WRITTEN INSTRUCTION -
Please lay out the data below as a Markdown table with the columns Row and Line, one row per line, starting at the line that contains "Where should I click to: Tick" and continuing through the end of the data. Omit blank lines and all pictures.

%%

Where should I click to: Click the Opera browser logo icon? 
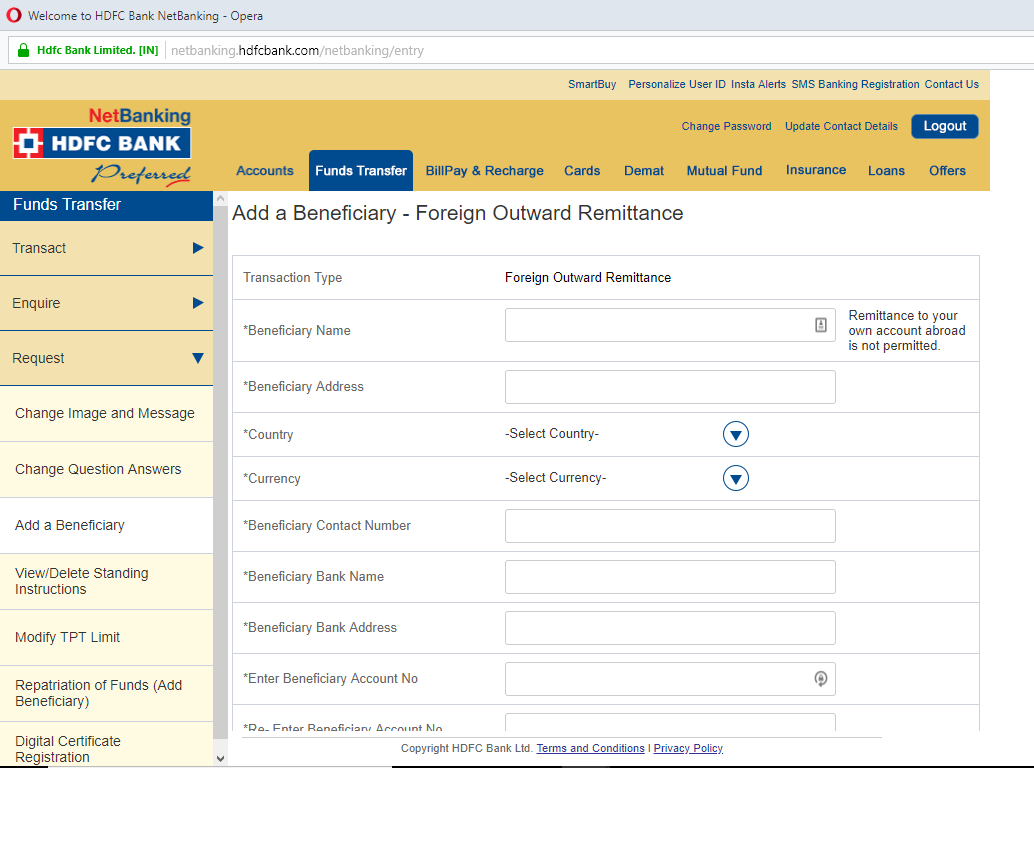13,16
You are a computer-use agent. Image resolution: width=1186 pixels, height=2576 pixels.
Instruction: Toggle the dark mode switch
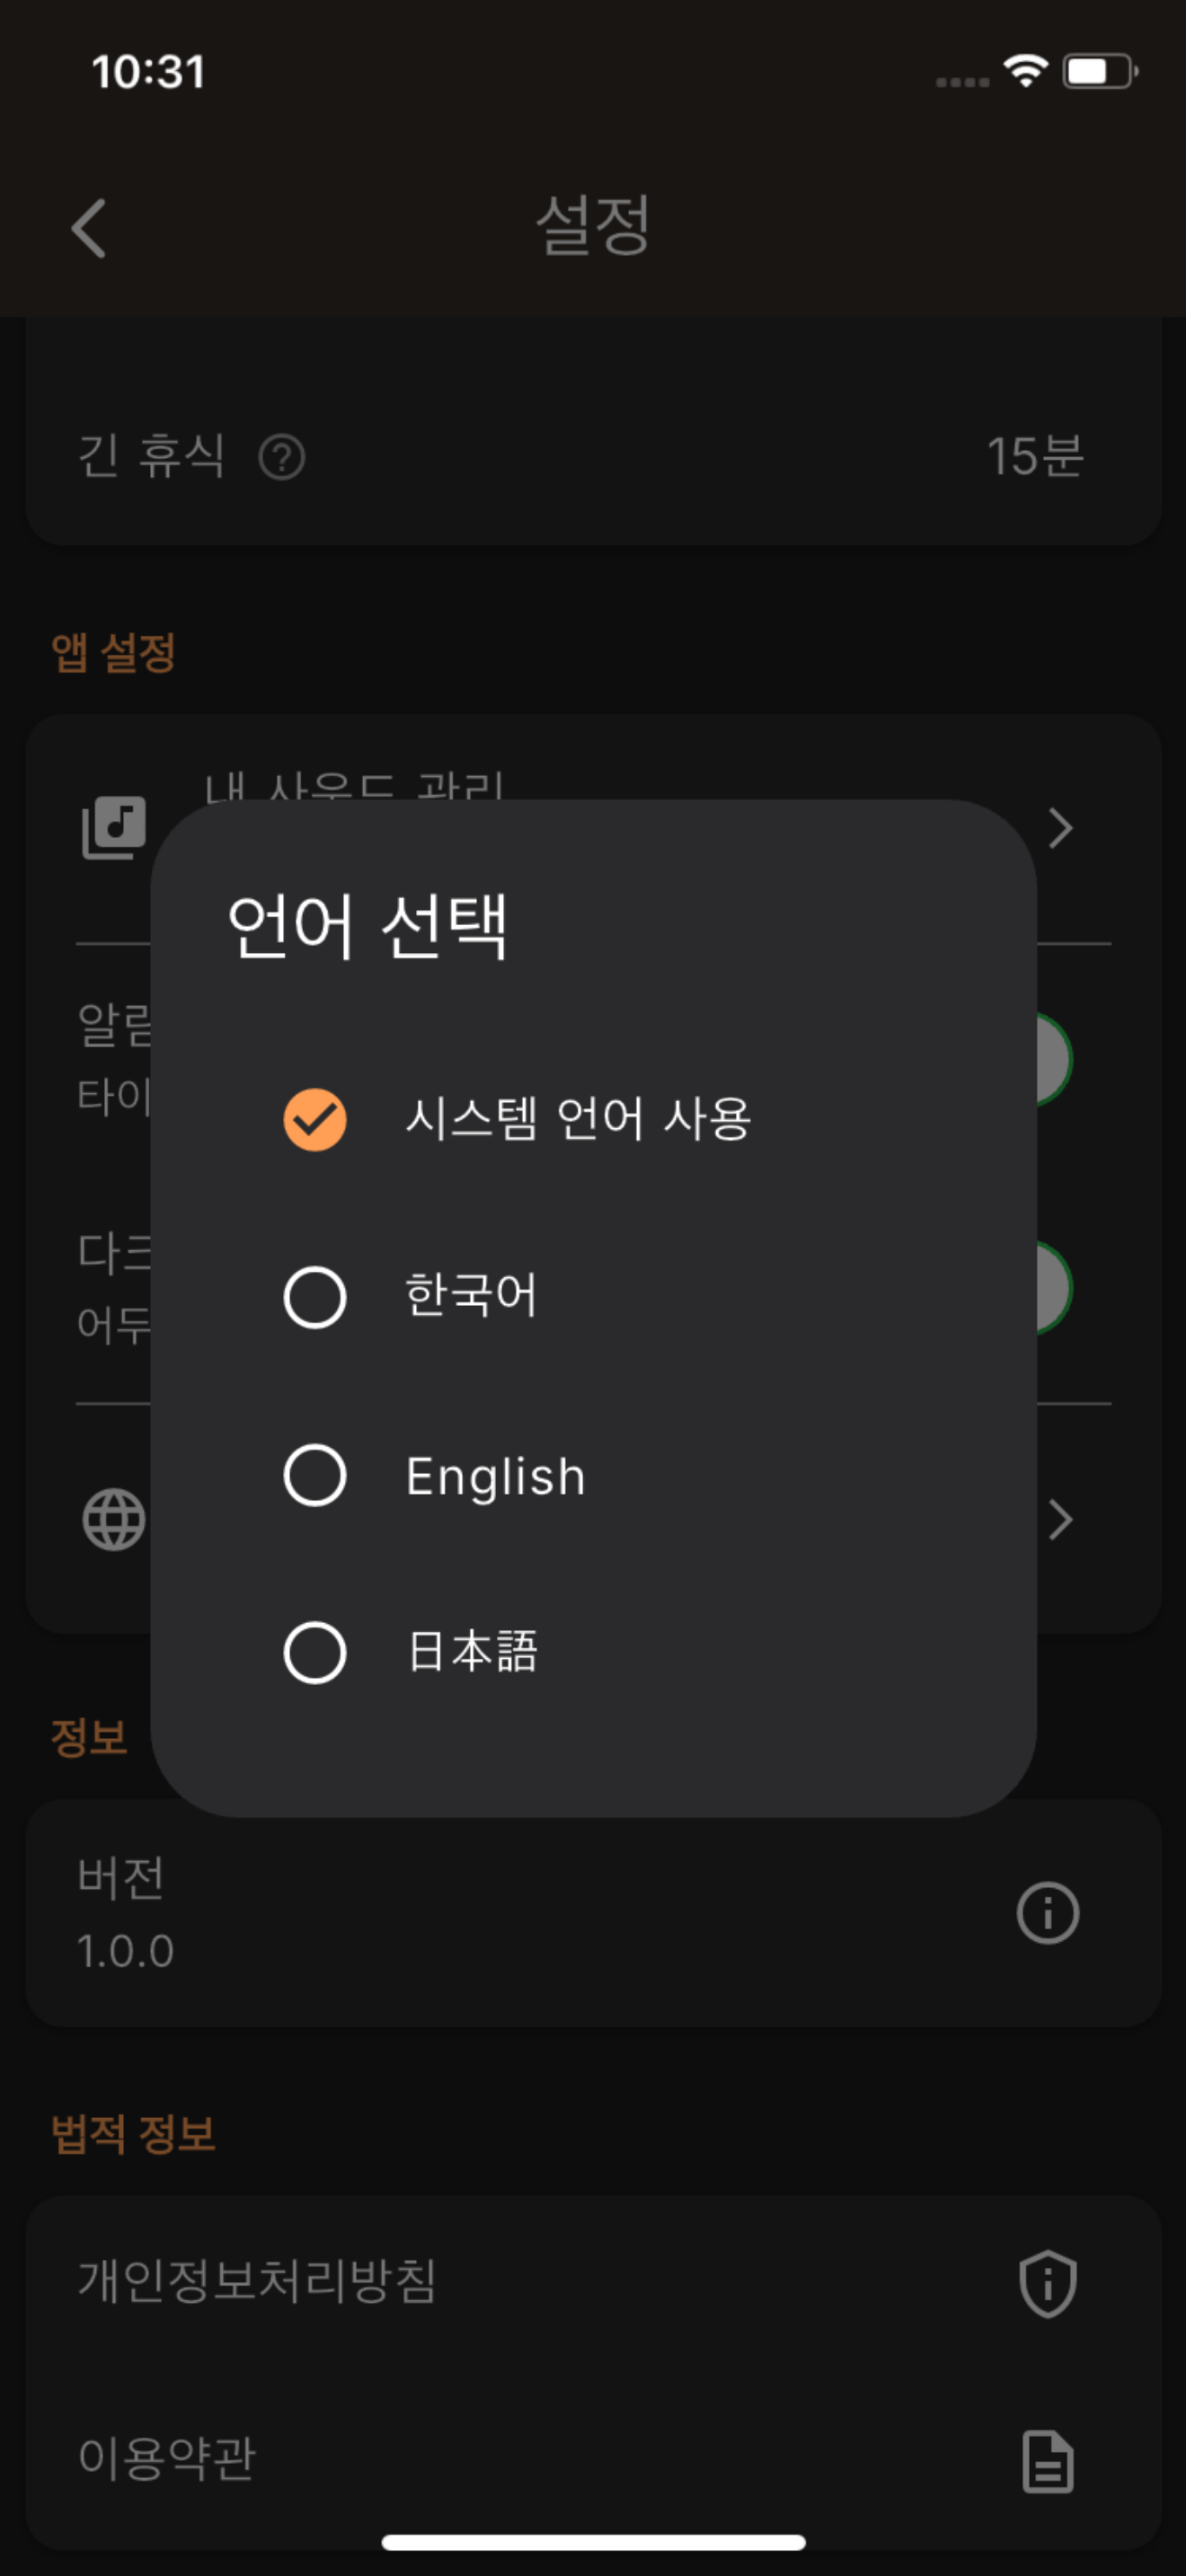[x=1052, y=1288]
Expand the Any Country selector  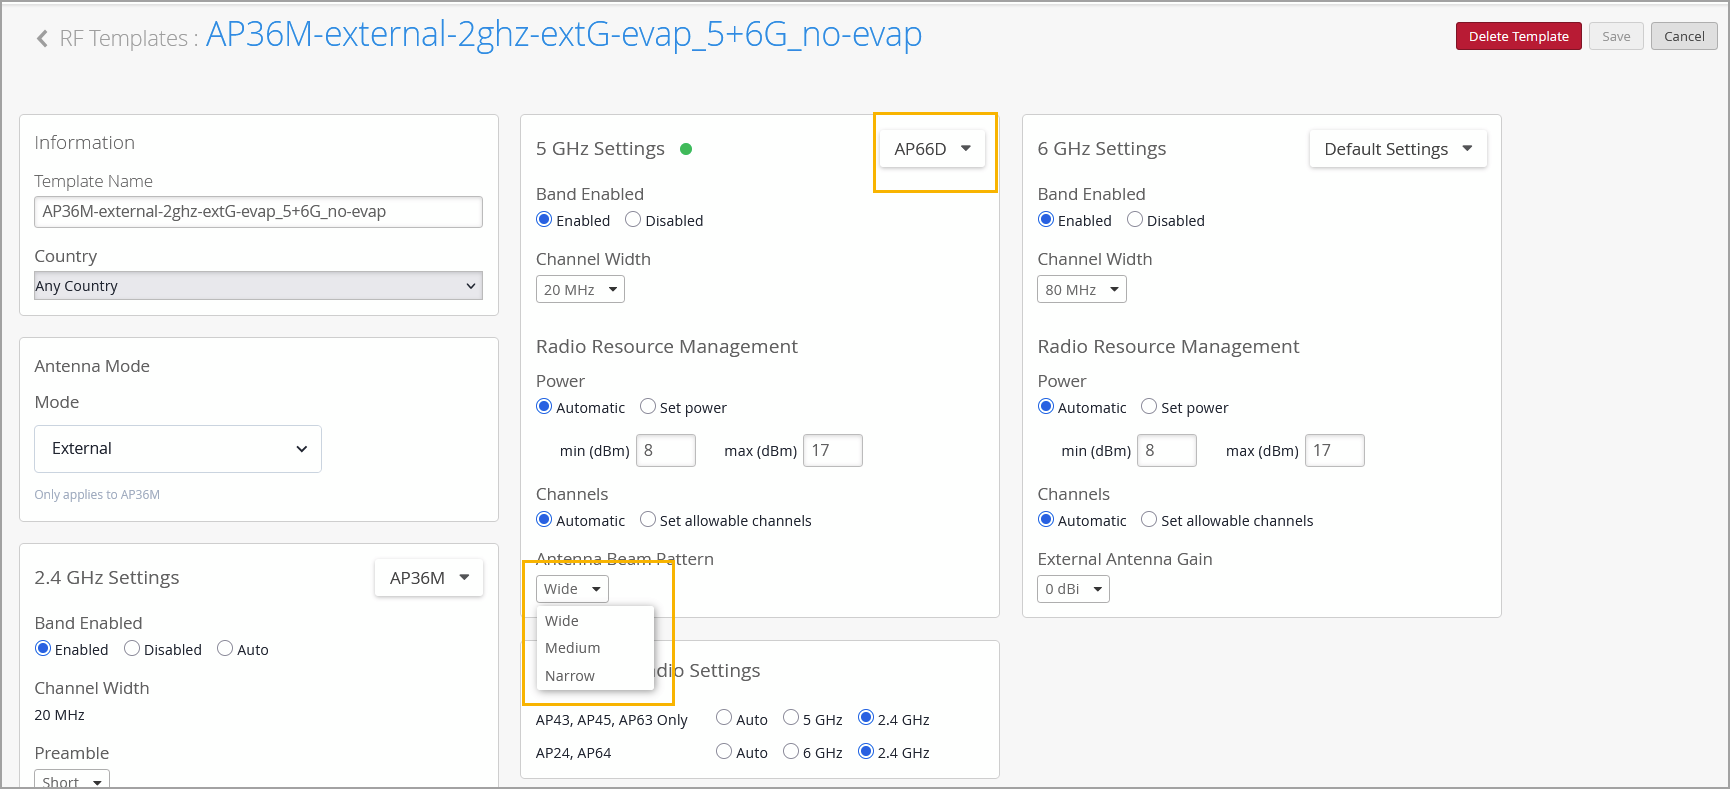[x=258, y=286]
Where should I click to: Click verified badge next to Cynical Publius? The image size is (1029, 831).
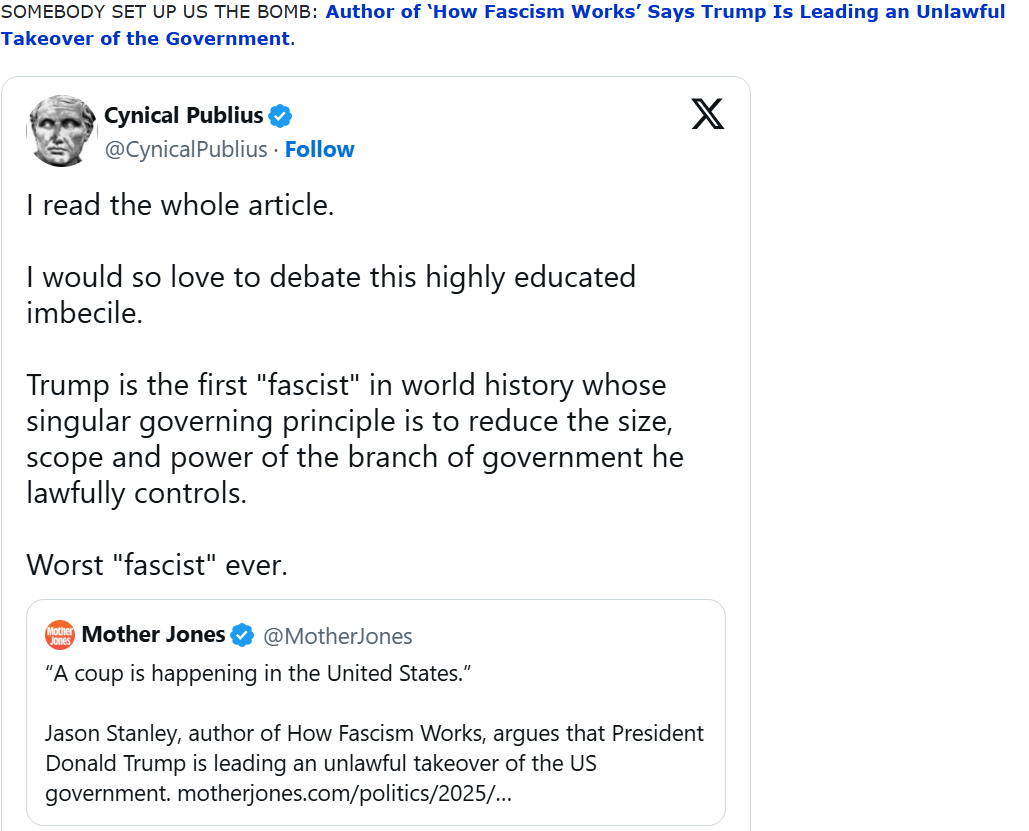(x=281, y=116)
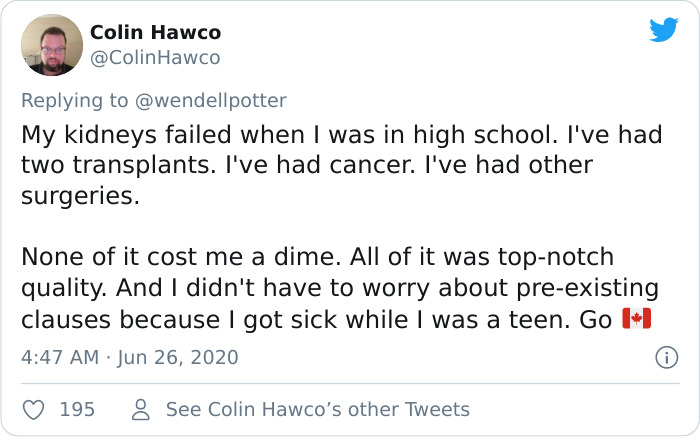700x437 pixels.
Task: Open the Colin Hawco display name
Action: (x=155, y=33)
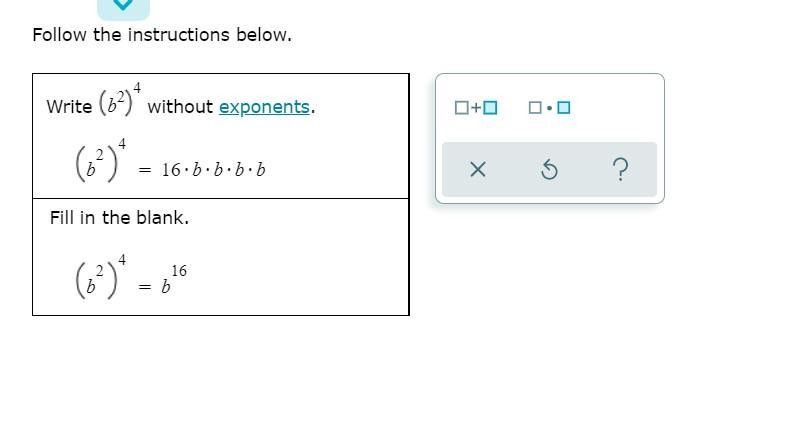This screenshot has height=435, width=797.
Task: Click the left-hand (b²)⁴ in the fill-in-blank row
Action: point(100,279)
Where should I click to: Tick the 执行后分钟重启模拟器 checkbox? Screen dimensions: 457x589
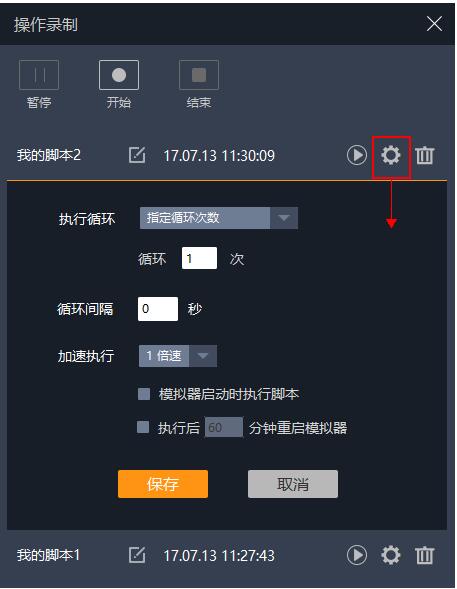point(143,427)
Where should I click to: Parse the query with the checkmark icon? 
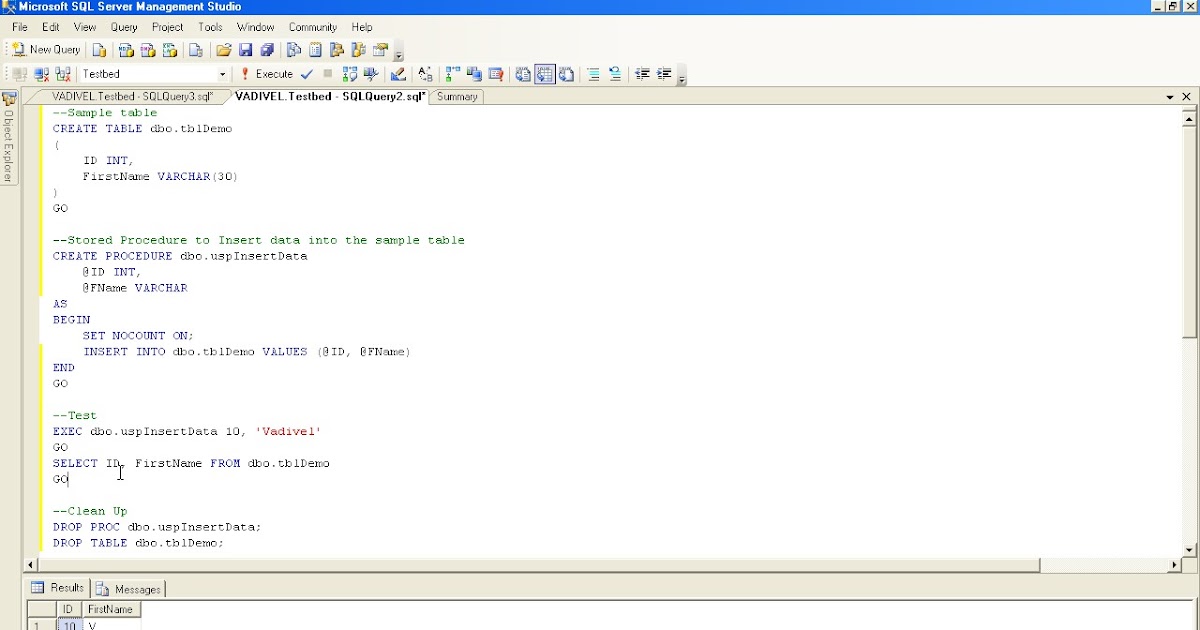point(305,73)
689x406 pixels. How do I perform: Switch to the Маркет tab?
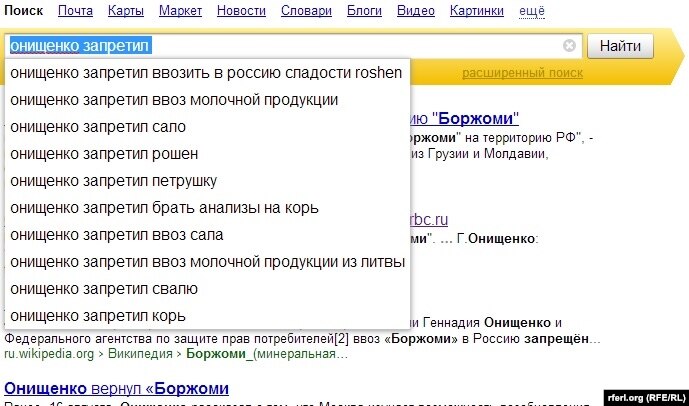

%%

COMPLETED EXERCISE -
| Row | Line |
|---|---|
| 1 | Where should I click to: Tick the 执行后分钟重启模拟器 checkbox? Screen dimensions: 457x589 |
| 2 | point(143,427) |
| 3 | Where should I click to: Parse the query with the checkmark icon?  |
| 4 | point(305,73) |
| 5 | 689x406 pixels. How do I perform: Switch to the Маркет tab? |